[Collected data]
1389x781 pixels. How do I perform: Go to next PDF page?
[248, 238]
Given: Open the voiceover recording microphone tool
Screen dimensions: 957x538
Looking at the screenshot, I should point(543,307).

Problem requirements: Start at the line with "Given: Open the" and stop at the end of the records. Write those lines out exactly and add nothing.

Result:
Given: Open the voiceover recording microphone tool
Screen dimensions: 957x538
Looking at the screenshot, I should point(543,307).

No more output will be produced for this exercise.